## CS 61C Fall 2023

# Parallelism Discussion 10

## 1 Pre-Check

This section is designed as a conceptual check for you to determine if you conceptually understand and have any misconceptions about this topic. Please answer true/false to the following questions, and include an explanation:

[1.1] SIMD is ideal for flow-control heavy tasks (i.e. tasks with many branches/if statements).

False. Data-level parallelism really shines through when we need to repeatedly perform the same operation on a large amount of data. Flow control statements disrupt the continuous flow of computation, which makes programs with them hard to take advantage of SIMD.

1.2 Intel's SIMD intrinsic instructions invoke large registers available on the architecture in order to perform one operation on multiple values at once.
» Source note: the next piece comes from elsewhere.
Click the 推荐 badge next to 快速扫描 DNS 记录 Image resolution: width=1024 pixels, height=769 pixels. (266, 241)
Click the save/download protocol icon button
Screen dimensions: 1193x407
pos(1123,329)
True. For example, we can pack four 32-bit integers in a single 128-bit register and perform the same arithmetic operation on all four integers in one go, using an instruction such as \_\_m128i \_mm\_add\_epi32(\_\_m128i a, \_\_m128i b).

1.3 The pipelined datapath is an example of parallelism because it performs different stages of instructions in parallel.
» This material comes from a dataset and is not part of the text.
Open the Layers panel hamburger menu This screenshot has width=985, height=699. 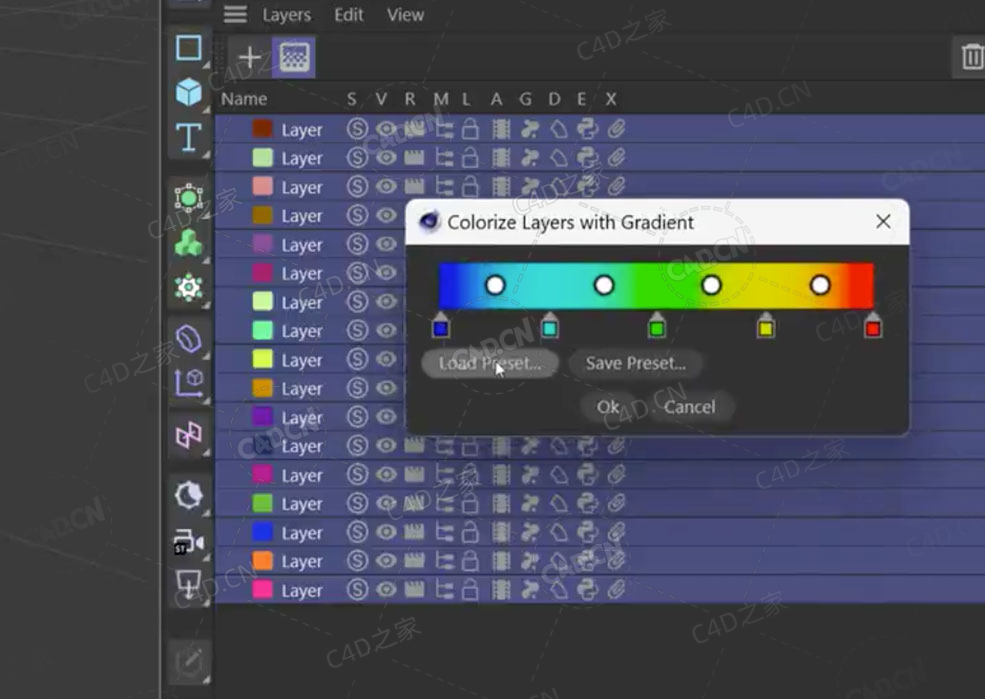coord(236,14)
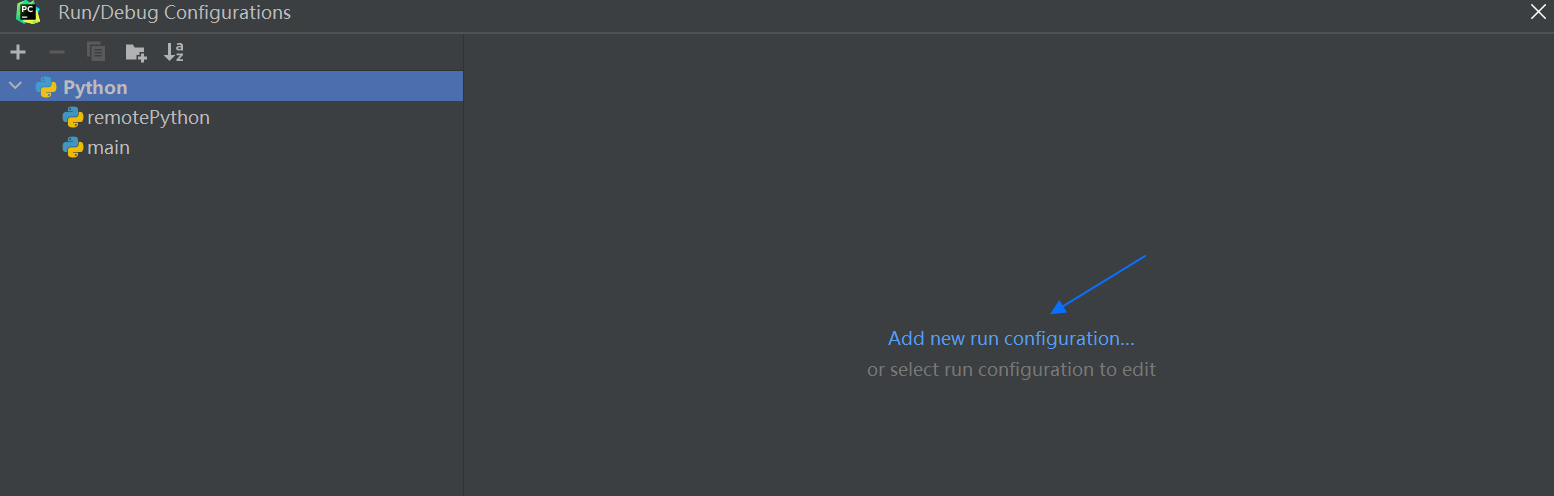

True. While a pipelined datapath doesn't execute multiple instructions at the same time, it makes use of each part of the processor at the same time with different instructions, implementing instruction-level parallelism. This can be contrasted with data-level parallelism, which takes advantage of larger registers to do simultaneous memory accesses, and thread-level parallelism, which forks into multiple parallel threads and joins the tasks together.

1.4 The most effective way of increasing performance on a modern PC is to increase its clock speed.
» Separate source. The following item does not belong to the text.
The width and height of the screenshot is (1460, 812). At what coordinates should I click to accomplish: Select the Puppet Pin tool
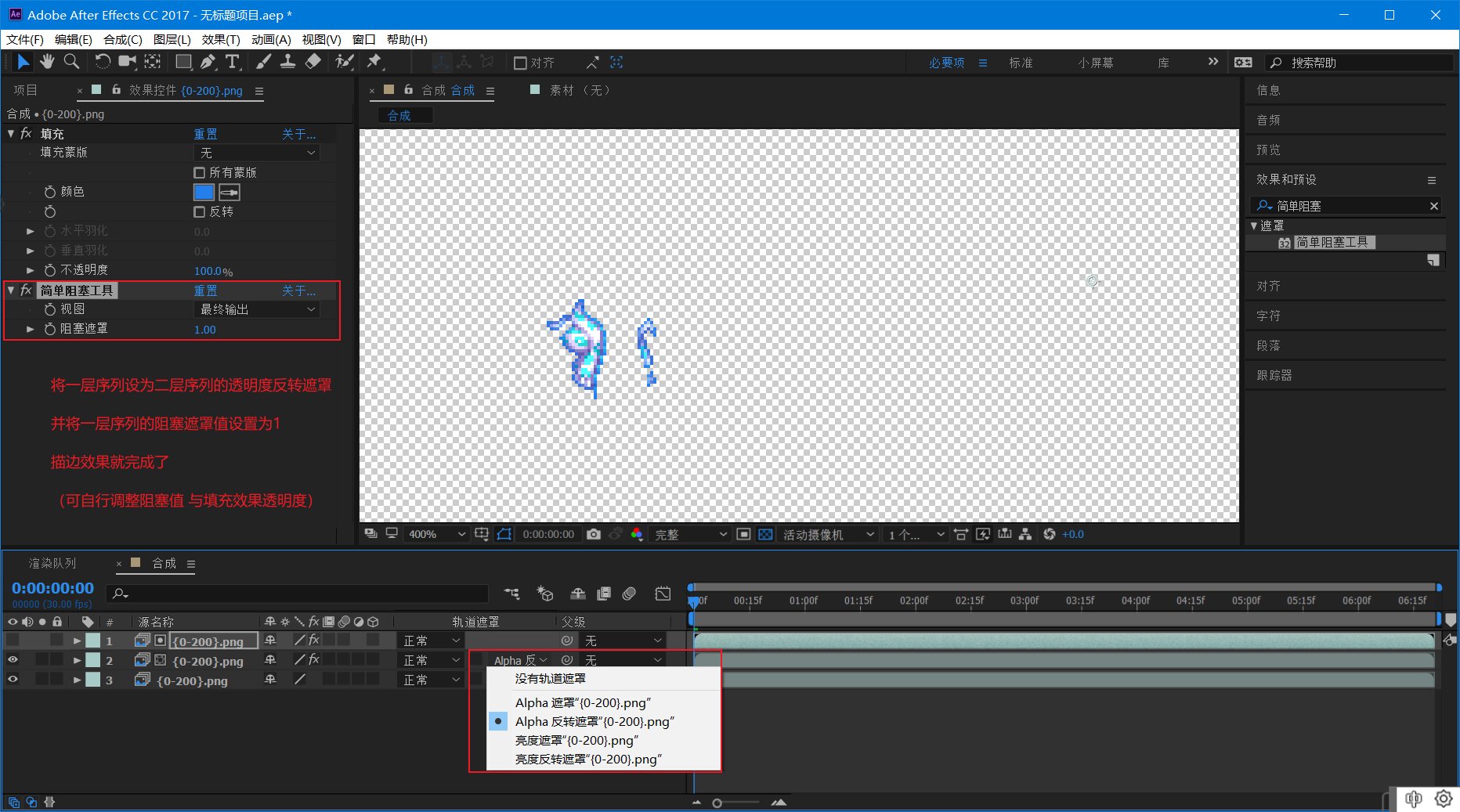tap(374, 62)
False. Modern clock speeds have almost reached their physical limits, and so there's not much room to improve our performance with faster clock speeds. To improve performance, the current best way is to parallelize onto multiple cores (thread-level parallelism).

1.5 In thread-level parallelism, the amount of speedup is directly proportional to the increase in number of cores.

False, usually there is some overhead in parallelizing an operation. Additionally, Amdahl's Law shows that true speedup is affected not only by the number of threads but also by the amount of code that cannot be speed up.

#### $2 \qquad Parallelism$

1.6 In thread-level parallelism, threads may run in any order and can start while other threads are partway through their execution.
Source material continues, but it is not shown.